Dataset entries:

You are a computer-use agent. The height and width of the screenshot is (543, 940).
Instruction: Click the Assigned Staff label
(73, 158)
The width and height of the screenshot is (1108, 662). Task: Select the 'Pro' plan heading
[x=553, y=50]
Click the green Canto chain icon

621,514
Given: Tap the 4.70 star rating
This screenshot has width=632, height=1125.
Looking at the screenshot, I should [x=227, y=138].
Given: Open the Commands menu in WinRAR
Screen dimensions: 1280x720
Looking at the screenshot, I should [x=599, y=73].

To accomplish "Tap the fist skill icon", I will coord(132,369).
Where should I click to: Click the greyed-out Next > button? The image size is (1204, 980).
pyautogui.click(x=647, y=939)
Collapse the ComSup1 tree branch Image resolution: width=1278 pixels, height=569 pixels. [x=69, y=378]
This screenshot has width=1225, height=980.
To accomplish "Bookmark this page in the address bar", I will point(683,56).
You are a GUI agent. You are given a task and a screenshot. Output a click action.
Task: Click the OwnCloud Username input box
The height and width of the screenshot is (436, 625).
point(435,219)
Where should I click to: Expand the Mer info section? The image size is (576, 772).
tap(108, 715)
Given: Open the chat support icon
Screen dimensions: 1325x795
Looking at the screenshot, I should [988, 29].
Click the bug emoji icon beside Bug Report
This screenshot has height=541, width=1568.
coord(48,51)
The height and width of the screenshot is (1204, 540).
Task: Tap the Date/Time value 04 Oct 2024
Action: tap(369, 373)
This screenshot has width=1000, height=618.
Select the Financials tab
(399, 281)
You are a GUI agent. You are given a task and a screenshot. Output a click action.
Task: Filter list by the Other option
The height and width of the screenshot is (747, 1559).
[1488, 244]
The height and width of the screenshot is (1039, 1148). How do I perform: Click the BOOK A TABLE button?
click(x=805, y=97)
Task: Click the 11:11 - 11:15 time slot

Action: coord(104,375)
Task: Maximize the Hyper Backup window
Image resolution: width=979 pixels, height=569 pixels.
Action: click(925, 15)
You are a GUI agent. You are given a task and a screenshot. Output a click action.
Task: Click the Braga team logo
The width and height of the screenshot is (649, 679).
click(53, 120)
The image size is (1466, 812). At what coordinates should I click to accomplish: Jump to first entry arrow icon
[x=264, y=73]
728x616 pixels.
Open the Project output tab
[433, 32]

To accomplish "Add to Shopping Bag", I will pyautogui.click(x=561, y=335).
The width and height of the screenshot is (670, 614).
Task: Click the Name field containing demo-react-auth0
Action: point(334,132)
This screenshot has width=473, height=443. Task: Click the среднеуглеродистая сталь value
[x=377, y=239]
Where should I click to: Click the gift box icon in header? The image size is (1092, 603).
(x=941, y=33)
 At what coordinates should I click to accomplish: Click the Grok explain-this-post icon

### WORK TO COMPLETE:
An exact copy of every record above is needed. Write it out word for word.

### ANSWER BOX:
You are a computer-use agent. The height and width of the screenshot is (543, 940).
Instruction: Click the Assigned Staff label
(73, 158)
The width and height of the screenshot is (1108, 662). Task: Select the 'Pro' plan heading
[x=553, y=50]
Click the green Canto chain icon

621,514
Given: Tap the 4.70 star rating
This screenshot has width=632, height=1125.
Looking at the screenshot, I should [x=227, y=138].
Given: Open the Commands menu in WinRAR
Screen dimensions: 1280x720
Looking at the screenshot, I should [x=599, y=73].

To accomplish "Tap the fist skill icon", I will coord(132,369).
Where should I click to: Click the greyed-out Next > button? The image size is (1204, 980).
pyautogui.click(x=647, y=939)
Collapse the ComSup1 tree branch Image resolution: width=1278 pixels, height=569 pixels. [x=69, y=378]
This screenshot has width=1225, height=980.
To accomplish "Bookmark this page in the address bar", I will point(683,56).
You are a GUI agent. You are given a task and a screenshot. Output a click action.
Task: Click the OwnCloud Username input box
The height and width of the screenshot is (436, 625).
point(435,219)
Where should I click to: Expand the Mer info section? The image size is (576, 772).
tap(108, 715)
Given: Open the chat support icon
Screen dimensions: 1325x795
Looking at the screenshot, I should [988, 29].
Click the bug emoji icon beside Bug Report
This screenshot has height=541, width=1568.
coord(48,51)
The height and width of the screenshot is (1204, 540).
Task: Tap the Date/Time value 04 Oct 2024
Action: tap(369, 373)
This screenshot has width=1000, height=618.
Select the Financials tab
(399, 281)
You are a GUI agent. You are given a task and a screenshot. Output a click action.
Task: Filter list by the Other option
The height and width of the screenshot is (747, 1559).
[1488, 244]
The height and width of the screenshot is (1039, 1148). How do I perform: Click the BOOK A TABLE button?
click(x=805, y=97)
Task: Click the 11:11 - 11:15 time slot

Action: coord(104,375)
Task: Maximize the Hyper Backup window
Image resolution: width=979 pixels, height=569 pixels.
Action: click(925, 15)
You are a GUI agent. You are given a task and a screenshot. Output a click action.
Task: Click the Braga team logo
The width and height of the screenshot is (649, 679).
click(53, 120)
The image size is (1466, 812). At what coordinates should I click to accomplish: Jump to first entry arrow icon
[x=264, y=73]
728x616 pixels.
Open the Project output tab
[433, 32]

To accomplish "Add to Shopping Bag", I will pyautogui.click(x=561, y=335).
The width and height of the screenshot is (670, 614).
Task: Click the Name field containing demo-react-auth0
Action: point(334,132)
This screenshot has width=473, height=443. Task: Click the среднеуглеродистая сталь value
[x=377, y=239]
Where should I click to: Click the gift box icon in header? The image size is (1092, 603).
(x=941, y=33)
 At what coordinates should I click to accomplish: Click the Grok explain-this-post icon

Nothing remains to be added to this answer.